:: DATA SHOWN
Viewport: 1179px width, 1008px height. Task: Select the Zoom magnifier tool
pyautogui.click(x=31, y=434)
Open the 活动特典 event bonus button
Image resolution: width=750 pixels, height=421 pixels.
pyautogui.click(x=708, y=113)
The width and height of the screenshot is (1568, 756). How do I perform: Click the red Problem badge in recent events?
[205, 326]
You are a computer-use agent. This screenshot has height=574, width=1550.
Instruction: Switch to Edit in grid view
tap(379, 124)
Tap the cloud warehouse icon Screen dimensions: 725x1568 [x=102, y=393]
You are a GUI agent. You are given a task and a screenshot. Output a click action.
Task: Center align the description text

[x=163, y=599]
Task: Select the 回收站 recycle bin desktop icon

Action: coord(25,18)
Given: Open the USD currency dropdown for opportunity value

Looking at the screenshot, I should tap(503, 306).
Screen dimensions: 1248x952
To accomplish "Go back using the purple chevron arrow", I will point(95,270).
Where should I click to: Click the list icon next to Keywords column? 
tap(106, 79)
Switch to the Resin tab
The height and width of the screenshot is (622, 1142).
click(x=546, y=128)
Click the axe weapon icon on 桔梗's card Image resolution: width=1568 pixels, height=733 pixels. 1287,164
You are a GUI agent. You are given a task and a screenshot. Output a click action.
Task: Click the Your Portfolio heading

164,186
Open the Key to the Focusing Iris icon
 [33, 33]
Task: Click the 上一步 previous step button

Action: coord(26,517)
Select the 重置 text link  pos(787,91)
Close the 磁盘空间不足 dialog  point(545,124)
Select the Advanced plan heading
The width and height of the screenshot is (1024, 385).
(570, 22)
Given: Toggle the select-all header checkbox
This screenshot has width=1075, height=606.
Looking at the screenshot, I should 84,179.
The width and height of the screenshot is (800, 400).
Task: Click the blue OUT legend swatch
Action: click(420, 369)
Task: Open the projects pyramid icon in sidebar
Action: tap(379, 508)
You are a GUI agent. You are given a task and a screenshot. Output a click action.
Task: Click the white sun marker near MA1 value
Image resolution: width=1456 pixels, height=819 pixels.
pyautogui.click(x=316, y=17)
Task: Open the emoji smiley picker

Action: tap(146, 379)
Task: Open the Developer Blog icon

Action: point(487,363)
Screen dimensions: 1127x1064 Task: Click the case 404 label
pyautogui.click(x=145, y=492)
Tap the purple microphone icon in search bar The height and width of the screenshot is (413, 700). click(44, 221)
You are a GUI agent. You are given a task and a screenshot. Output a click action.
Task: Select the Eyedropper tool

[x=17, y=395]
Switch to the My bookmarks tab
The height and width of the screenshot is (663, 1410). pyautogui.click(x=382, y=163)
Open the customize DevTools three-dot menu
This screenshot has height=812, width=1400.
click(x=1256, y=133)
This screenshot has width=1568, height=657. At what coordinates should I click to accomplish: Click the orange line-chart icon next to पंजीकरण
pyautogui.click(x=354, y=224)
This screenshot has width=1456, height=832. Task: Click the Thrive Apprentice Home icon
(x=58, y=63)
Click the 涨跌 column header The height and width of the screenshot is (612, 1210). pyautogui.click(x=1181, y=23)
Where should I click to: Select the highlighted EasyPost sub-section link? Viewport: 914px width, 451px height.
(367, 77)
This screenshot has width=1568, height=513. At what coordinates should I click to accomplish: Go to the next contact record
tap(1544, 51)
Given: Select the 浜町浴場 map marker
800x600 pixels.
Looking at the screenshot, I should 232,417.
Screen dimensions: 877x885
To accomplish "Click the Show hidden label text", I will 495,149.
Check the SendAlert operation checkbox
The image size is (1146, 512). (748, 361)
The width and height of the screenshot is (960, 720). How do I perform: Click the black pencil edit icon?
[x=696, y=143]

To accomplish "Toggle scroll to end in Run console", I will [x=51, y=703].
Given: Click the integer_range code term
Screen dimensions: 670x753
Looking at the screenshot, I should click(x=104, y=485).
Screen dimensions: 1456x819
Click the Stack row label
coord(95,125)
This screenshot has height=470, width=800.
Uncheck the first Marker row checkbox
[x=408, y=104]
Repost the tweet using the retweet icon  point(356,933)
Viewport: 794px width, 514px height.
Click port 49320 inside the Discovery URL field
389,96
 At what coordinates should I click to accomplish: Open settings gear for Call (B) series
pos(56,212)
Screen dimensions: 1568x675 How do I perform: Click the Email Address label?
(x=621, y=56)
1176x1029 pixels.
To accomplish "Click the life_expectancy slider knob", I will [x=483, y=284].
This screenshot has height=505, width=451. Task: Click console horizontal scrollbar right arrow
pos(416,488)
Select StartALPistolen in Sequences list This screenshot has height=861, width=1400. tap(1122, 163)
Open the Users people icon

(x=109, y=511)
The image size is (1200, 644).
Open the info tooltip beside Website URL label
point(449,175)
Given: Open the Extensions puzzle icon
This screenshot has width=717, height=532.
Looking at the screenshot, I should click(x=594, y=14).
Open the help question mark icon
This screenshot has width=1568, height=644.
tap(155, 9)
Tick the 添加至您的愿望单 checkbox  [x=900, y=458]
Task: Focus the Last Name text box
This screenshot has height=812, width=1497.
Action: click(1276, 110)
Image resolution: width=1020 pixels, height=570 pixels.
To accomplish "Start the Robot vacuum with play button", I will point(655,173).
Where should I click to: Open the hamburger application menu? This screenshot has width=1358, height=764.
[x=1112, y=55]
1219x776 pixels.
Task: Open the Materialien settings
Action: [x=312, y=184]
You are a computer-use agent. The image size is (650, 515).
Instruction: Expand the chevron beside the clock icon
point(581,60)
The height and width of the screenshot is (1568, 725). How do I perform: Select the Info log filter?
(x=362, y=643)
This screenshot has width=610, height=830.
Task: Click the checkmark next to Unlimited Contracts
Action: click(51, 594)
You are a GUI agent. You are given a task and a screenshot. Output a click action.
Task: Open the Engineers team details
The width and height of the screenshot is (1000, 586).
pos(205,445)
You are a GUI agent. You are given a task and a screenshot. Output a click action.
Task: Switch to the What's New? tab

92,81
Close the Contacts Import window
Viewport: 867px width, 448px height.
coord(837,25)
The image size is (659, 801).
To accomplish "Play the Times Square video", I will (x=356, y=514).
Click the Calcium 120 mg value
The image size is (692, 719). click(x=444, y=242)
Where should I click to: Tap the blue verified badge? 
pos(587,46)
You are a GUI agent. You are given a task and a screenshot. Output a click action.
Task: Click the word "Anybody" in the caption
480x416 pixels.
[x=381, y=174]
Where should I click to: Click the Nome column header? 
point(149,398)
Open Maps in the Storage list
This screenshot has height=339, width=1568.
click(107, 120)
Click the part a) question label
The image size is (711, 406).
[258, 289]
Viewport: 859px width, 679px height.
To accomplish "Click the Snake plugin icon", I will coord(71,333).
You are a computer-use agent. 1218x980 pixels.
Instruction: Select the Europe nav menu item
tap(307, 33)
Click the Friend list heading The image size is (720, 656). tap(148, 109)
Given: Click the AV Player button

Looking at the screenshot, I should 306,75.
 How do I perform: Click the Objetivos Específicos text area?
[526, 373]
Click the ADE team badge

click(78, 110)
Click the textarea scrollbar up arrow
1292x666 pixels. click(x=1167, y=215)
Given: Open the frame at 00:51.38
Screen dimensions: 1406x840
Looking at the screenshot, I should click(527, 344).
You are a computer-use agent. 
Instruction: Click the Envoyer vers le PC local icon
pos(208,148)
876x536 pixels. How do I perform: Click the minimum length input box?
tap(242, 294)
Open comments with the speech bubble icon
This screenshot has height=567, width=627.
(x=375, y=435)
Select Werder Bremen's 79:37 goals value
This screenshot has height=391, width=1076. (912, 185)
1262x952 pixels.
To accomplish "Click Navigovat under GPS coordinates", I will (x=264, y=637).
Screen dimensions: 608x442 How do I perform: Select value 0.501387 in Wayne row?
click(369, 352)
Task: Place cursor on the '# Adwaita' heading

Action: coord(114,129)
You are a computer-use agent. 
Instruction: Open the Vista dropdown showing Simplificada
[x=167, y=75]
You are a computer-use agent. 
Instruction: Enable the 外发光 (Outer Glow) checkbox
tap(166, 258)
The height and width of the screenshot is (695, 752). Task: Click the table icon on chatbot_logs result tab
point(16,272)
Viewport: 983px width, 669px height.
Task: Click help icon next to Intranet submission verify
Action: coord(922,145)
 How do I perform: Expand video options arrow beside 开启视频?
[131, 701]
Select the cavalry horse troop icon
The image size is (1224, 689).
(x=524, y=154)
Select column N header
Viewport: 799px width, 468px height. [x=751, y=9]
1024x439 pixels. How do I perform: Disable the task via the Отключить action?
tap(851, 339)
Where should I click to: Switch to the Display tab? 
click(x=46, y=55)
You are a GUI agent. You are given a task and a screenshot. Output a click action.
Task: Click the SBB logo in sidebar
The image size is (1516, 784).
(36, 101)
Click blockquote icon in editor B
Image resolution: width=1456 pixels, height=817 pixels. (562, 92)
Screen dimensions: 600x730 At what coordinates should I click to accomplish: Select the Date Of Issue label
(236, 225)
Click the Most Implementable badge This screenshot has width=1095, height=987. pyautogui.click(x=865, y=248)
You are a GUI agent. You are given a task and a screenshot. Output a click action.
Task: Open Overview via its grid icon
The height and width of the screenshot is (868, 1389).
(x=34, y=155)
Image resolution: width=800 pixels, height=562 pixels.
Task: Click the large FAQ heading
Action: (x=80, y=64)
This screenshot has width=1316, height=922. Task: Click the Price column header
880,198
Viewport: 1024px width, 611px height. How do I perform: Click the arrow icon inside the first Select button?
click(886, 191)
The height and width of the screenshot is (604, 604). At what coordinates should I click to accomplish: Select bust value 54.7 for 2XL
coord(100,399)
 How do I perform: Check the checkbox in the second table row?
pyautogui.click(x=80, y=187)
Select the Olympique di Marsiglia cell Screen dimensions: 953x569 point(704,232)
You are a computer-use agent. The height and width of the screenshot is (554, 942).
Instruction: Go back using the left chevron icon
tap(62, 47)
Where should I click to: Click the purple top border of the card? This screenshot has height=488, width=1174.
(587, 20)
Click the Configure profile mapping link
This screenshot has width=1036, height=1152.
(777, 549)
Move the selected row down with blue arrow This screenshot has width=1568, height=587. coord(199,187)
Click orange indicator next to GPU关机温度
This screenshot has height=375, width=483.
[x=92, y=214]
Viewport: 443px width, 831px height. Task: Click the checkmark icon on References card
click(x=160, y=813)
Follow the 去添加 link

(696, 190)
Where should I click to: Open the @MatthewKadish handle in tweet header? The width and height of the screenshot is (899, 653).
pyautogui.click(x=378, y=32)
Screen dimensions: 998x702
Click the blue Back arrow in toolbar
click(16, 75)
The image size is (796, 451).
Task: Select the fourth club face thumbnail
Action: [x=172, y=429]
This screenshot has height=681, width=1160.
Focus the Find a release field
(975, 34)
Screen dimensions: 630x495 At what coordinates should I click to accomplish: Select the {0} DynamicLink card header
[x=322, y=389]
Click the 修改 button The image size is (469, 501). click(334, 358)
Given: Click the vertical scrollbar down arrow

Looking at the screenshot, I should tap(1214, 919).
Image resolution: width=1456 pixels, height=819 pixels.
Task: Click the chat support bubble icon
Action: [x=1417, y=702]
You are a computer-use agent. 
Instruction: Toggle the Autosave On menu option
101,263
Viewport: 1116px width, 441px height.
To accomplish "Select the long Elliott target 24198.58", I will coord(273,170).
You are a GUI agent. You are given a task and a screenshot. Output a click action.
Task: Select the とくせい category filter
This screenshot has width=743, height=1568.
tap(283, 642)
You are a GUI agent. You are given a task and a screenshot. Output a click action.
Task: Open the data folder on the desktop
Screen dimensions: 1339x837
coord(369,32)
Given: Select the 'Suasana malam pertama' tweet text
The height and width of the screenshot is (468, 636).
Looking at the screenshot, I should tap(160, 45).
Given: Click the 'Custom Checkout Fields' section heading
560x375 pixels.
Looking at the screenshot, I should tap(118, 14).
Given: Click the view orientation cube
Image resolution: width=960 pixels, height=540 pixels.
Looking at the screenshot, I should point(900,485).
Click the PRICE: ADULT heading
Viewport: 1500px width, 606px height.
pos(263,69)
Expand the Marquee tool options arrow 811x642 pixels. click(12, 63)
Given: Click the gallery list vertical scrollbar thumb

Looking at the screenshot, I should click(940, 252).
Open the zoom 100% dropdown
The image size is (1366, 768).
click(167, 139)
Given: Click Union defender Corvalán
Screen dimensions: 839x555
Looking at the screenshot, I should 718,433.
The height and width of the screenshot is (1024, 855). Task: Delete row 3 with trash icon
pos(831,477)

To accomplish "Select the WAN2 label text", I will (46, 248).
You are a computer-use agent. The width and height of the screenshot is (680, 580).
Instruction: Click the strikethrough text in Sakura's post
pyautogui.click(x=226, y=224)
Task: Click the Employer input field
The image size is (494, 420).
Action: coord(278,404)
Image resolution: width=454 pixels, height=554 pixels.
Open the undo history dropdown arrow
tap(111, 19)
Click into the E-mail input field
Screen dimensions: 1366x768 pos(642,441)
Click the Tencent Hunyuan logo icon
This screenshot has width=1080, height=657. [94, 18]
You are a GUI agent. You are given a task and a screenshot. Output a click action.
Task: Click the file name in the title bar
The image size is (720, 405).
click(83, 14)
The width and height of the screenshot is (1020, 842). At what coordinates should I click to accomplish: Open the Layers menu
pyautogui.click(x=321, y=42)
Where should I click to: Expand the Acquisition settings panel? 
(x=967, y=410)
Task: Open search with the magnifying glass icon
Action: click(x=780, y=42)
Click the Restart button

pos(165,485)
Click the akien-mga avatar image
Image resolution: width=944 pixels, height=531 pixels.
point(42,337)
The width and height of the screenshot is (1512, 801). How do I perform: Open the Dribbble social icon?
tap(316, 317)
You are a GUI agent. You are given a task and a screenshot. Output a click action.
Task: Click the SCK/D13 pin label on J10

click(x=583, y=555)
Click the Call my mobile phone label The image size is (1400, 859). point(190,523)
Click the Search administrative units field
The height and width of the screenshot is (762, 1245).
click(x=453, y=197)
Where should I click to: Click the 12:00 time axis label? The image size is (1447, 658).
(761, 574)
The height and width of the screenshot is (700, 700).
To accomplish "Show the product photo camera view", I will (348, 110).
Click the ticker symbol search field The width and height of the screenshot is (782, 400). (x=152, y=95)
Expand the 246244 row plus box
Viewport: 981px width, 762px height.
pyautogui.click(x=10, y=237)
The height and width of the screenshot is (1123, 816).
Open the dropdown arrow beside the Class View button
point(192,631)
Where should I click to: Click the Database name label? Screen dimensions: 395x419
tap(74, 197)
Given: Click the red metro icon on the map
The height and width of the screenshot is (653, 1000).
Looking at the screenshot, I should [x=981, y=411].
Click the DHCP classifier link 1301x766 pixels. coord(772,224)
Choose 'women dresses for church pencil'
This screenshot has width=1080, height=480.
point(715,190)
::::
EXERCISE ::
Return, word for word, every line from the top of the entries down to the line that holds "Given: Toggle the select-all header checkbox", both included.

RESPONSE FOR THIS EXERCISE ::
Viewport: 1179px width, 1008px height. Task: Select the Zoom magnifier tool
pyautogui.click(x=31, y=434)
Open the 活动特典 event bonus button
Image resolution: width=750 pixels, height=421 pixels.
pyautogui.click(x=708, y=113)
The width and height of the screenshot is (1568, 756). How do I perform: Click the red Problem badge in recent events?
[205, 326]
You are a computer-use agent. This screenshot has height=574, width=1550.
Instruction: Switch to Edit in grid view
tap(379, 124)
Tap the cloud warehouse icon Screen dimensions: 725x1568 [x=102, y=393]
You are a GUI agent. You are given a task and a screenshot. Output a click action.
Task: Center align the description text

[x=163, y=599]
Task: Select the 回收站 recycle bin desktop icon

Action: coord(25,18)
Given: Open the USD currency dropdown for opportunity value

Looking at the screenshot, I should tap(503, 306).
Screen dimensions: 1248x952
To accomplish "Go back using the purple chevron arrow", I will point(95,270).
Where should I click to: Click the list icon next to Keywords column? 
tap(106, 79)
Switch to the Resin tab
The height and width of the screenshot is (622, 1142).
click(x=546, y=128)
Click the axe weapon icon on 桔梗's card Image resolution: width=1568 pixels, height=733 pixels. 1287,164
You are a GUI agent. You are given a task and a screenshot. Output a click action.
Task: Click the Your Portfolio heading

164,186
Open the Key to the Focusing Iris icon
 [33, 33]
Task: Click the 上一步 previous step button

Action: coord(26,517)
Select the 重置 text link  pos(787,91)
Close the 磁盘空间不足 dialog  point(545,124)
Select the Advanced plan heading
The width and height of the screenshot is (1024, 385).
(570, 22)
Given: Toggle the select-all header checkbox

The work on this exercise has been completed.